In fact, some medical bodies welcomed the Bill. As the Royal Pharmaceutical Society’s parliamentary adviser, Eric Ogden MP, said: “These doctors are a threat not only to the patients they treat – perhaps I should say maltreat – but are also a danger to the partnership that exists between the medical and pharmaceutical professions.”
Two key pressures partly softened official attitudes towards medical cannabis in the UK: medical research and activism by people with multiple sclerosis. The Home Office granted GW Pharmaceuticals permission to research cannabis for controlling symptoms in patients with MS, which led to development of the tincture of cannabis known as Sativex.
In the USA, the activism of people with HIV/AIDS, glaucoma and other conditions has driven a far wider process of legalisation for medical use that now spans 23 states and the District of Columbia.

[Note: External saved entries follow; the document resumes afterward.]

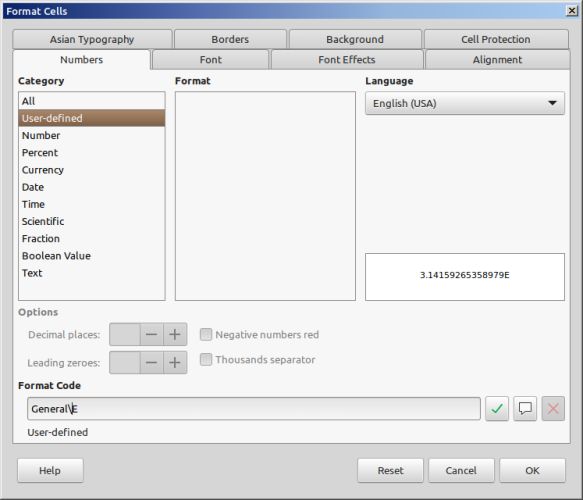The image size is (583, 500).
Task: Toggle Negative numbers red checkbox
Action: coord(206,334)
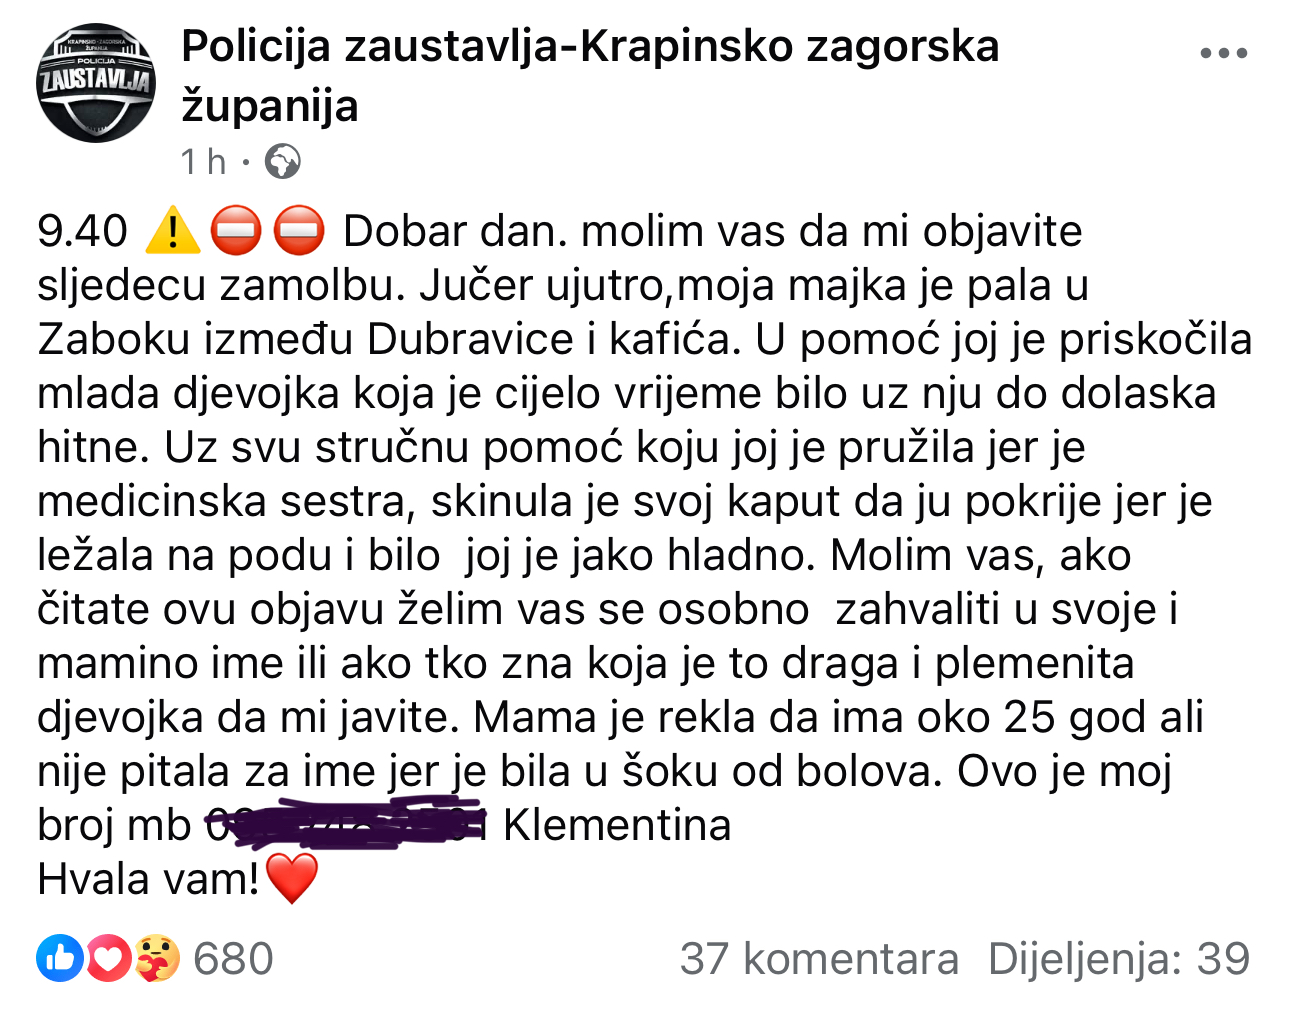This screenshot has height=1027, width=1290.
Task: Click the first red no-entry emoji
Action: pyautogui.click(x=236, y=231)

The earliest medical product derived from cannabis was a synthetic version of the cannabis chemical delta-9-tetrahydrocannabinol (THC) called dronabinol (marketed as Marinol). It was approved by the US Food and Drug Administration in 1985 for the relief of nausea and vomiting in people receiving chemotherapy for cancer. Nabilone, a synthetic cannabinoid that mimics the action of THC, was also developed around this time. Marketed as Cesamet, it is approved for use in countries including the UK, the USA, Canada and Mexico.
Robert Randall, the ‘father of the medical marijuana movement’ in the USA, won a court case as early as 1976, gaining the right to government-grown cannabis to control his glaucoma. The federal government created the Compassionate Investigational New Drug programme, giving Randall and a small number of patients legal access to cannabis. He then went on to found the Alliance for Cancer Therapeutics in 1981, with his wife, Alice O’Leary.
The federal programme was closed to new patients in 1992 because the government felt that too many people with HIV/AIDS were applying to it. This infuriated activists and led to the establishment of buyers’ clubs and non-profit collectives. It was anger about raids on these collectives that fed into the development of the first statewide law that permitted the growth and use of cannabis for “ill patients”. In 1996, California Proposition 215 was passed.
In the UK, little has changed. It remains to be seen whether the work of pressure groups including the United Patients Alliance can change the views of the government, and trigger an overturning of the legislation that has caused the de facto ban in the UK over the last 40 years.